The worst fears of many PlayStation Network users were realized on Tuesday, as Sony finally admitted that the hack of the online service last week did indeed involve some type of data loss. The disclosure marks the first time since the debacle began that the public got a clear picture of what the hackers were after.
Sony said it believed at a minimum information including name, address, e-mail, birthday, and PSN login information were obtained. It also said that it was possible that both purchase history and also credit card information may have been compromised as well, although not the security code. An outside security firm was hired to investigate what happened.
"We greatly appreciate your patience, understanding and goodwill as we do whatever it takes to resolve these issues as quickly and efficiently as practicable," the company said in a statement.
It now appears that the hack itself did not take down the online gaming service: instead Sony cut access to PSN after it learned of the intrusion voluntarily. Tuesday's admission also seems to validate suspicions of some that thought the silence on the company's part indicated a serious problem.
The company offered links to credit reporting agencies and urged users that provided payment information to monitor their credit for any problems. What it did not do however is offer possible victims any assurances to how Sony would deal with possible claims of fraud as a result of its data loss.
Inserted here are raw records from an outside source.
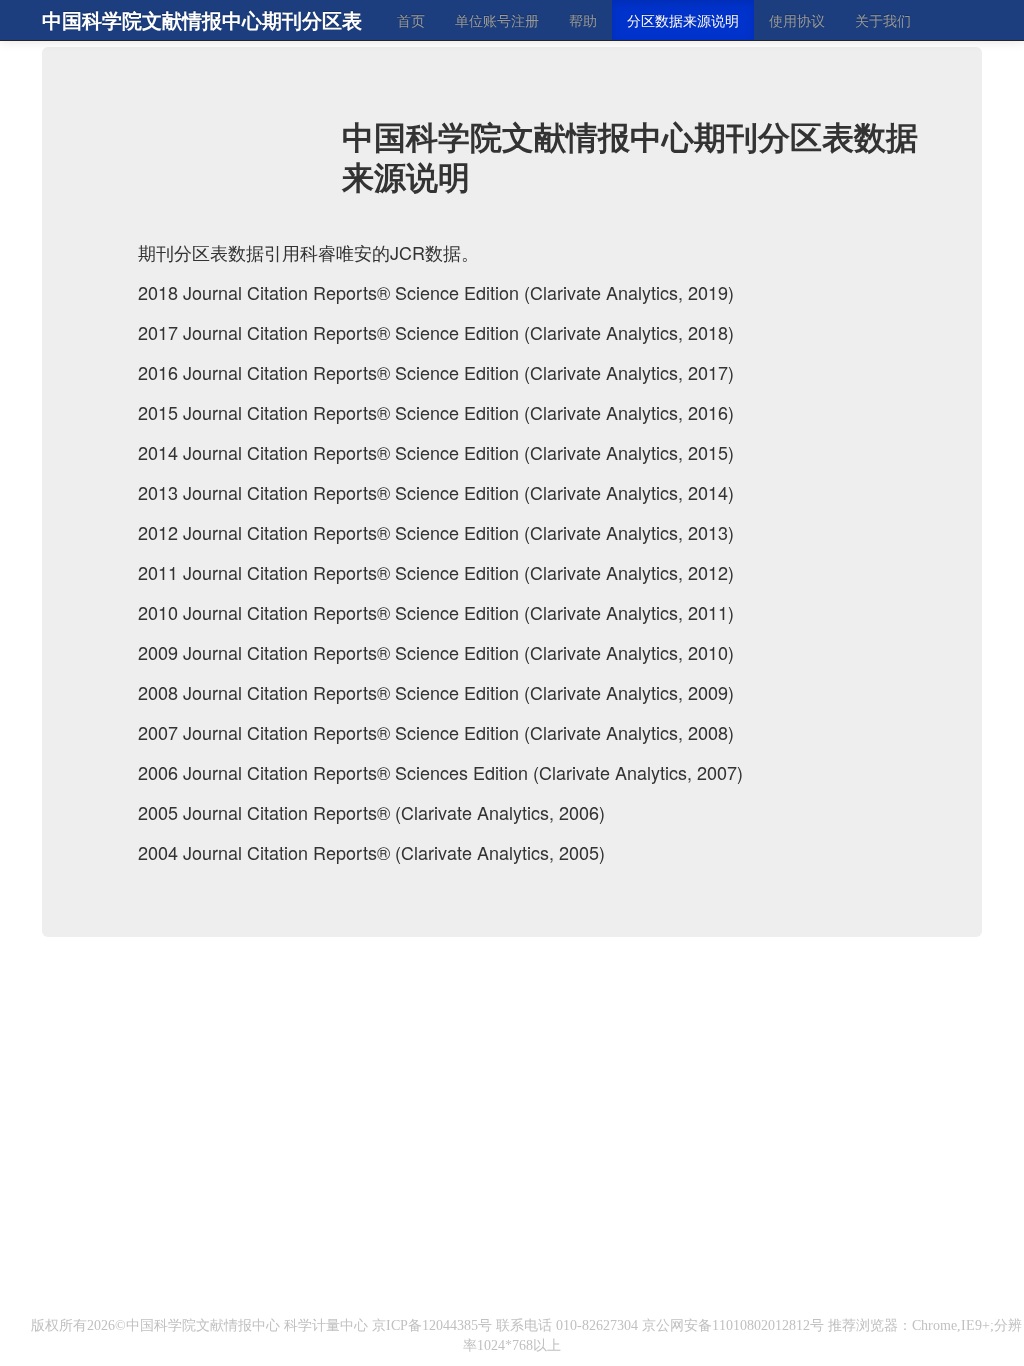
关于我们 (883, 20)
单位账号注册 (497, 20)
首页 (411, 20)
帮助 (583, 20)
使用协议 (797, 20)
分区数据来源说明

"Sony takes information protection very seriously and will continue to work to ensure that additional measures are taken to protect personally identifiable information," it said. "Providing quality and secure entertainment services to our customers is our utmost priority."
Senior Director of Corporate Communications and Social Media Patrick Seybold said the company had a "clear path" to bringing services back online, and hoped to restore some service within a week. Seybold did not specify what services would become available.